Как бы охотно, маминька, вместо этого письма я послал бы самого себя к вам по почте и как бы охотно променял я ландшафт, что у вас теперь перед глазами, на вид Старого Пимена…* Более нежели когда-нибудь я всею душою моею буду с вами во все эти три дня*. Да сохранит вас Господь и помилует и доставит нам обоим утешение свидеться, тотчас по возвращении моем в Россию. Насчет же моего здоровья не беспокойтесь, прошу вас. Все мои лечения идут своим порядком, и при теперешней превосходной погоде, я убежден, что они принесут мне много пользы. — Здесь мне удалось напасть на доктора, очень опытного и искусного и который, кажется, вполне понял, что́ мне надобно, так что я имею право надеяться, что моя поездка и пребывание за границею не пропадут даром и что будущею зимою мне будет гораздо лучше и легче. Только бы вы с вашей стороны могли мне дать такие же добрые вести о вашем здоровье, как я о своем… Если теперь жена моя с вами, обнимите ее за меня… также и Marie. В конце этого месяца, или много, много в начале того, надеюсь увидеться и с ними, и с вами. Дай-то Бог!.. Поручаю всех нас Его милосердию и от полноты души обнимаю вас и целую ваши ручки.

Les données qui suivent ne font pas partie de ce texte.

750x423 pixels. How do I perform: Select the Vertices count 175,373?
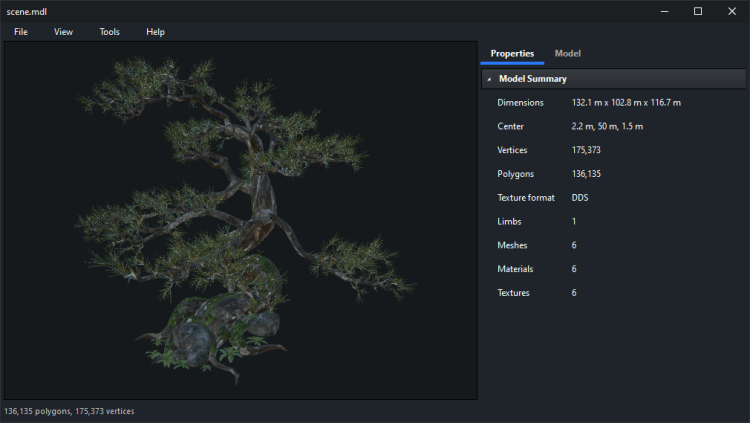pyautogui.click(x=586, y=150)
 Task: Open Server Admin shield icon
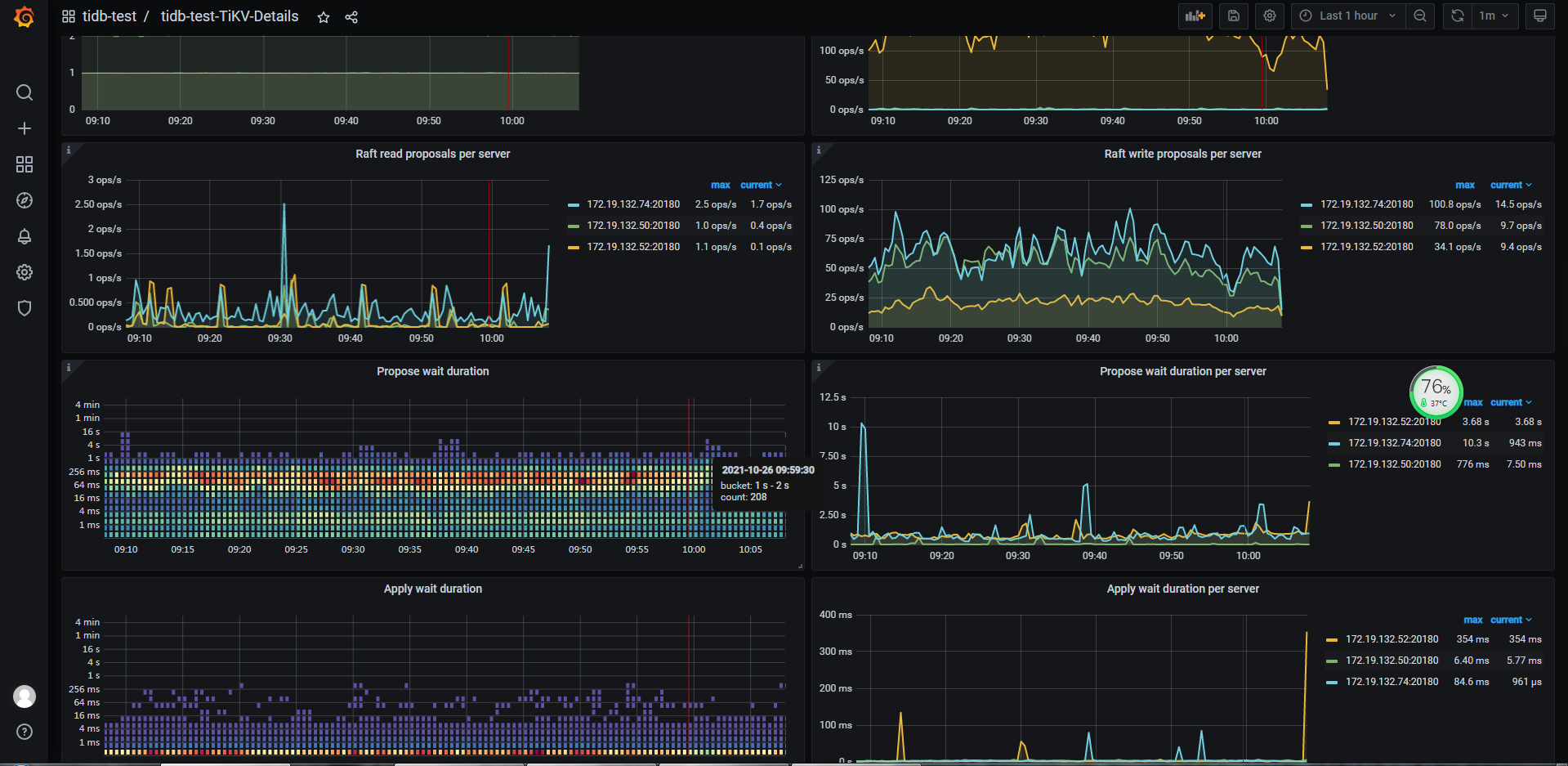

Тютчевой А. Ф., 10 октября 1861*
3. А. Ф. ТЮТЧЕВОЙ 10 октября 1861 г. ПетербургSt-Pétersbourg. Mardi. 10 oct 1861
Ma fille chérie, merci de n’avoir pas désespéré de moi et d’avoir continué à me parler à travers mon silence. Quant à moi, je ne peux te dire, avec quel attendrissement j’ai lu toutes tes [1] qui nous arrivaient ici de toi toutes baignées de lumière et de contentement à la surface, avec un envers si triste et si gris… Ah, ma pauvre Anna, je ne m’étais donc pas trompé, j’avais donc raison de croire qu’il y avait dans ton être de puissantes facultés de bonheur qui ne demandaient qu’à s’exercer et que le milieu seul dans lequel la destinée t’avait placée en avait jusqu’à présent empêché l’épanouissement… Et tout comme tu as trouvé, dans ton organisation, de quoi savourer les enchantements d’un beau ciel et d’une belle nature, tu aurais su aussi… mais il m’en coûte d’insister là-dessus et de te renvoyer inutilement l’écho des mélancoliques réflexions que tu auras été à même de faire bien souvent sur le redoutable problème de tant de facultés et d’énergies internes que la nature a mises en nous, et que la destinée a condamnées à ne jamais se révéler au grand jour et être mises en œuvre, dans l’intérêt de notre bonheur et de celui des autres…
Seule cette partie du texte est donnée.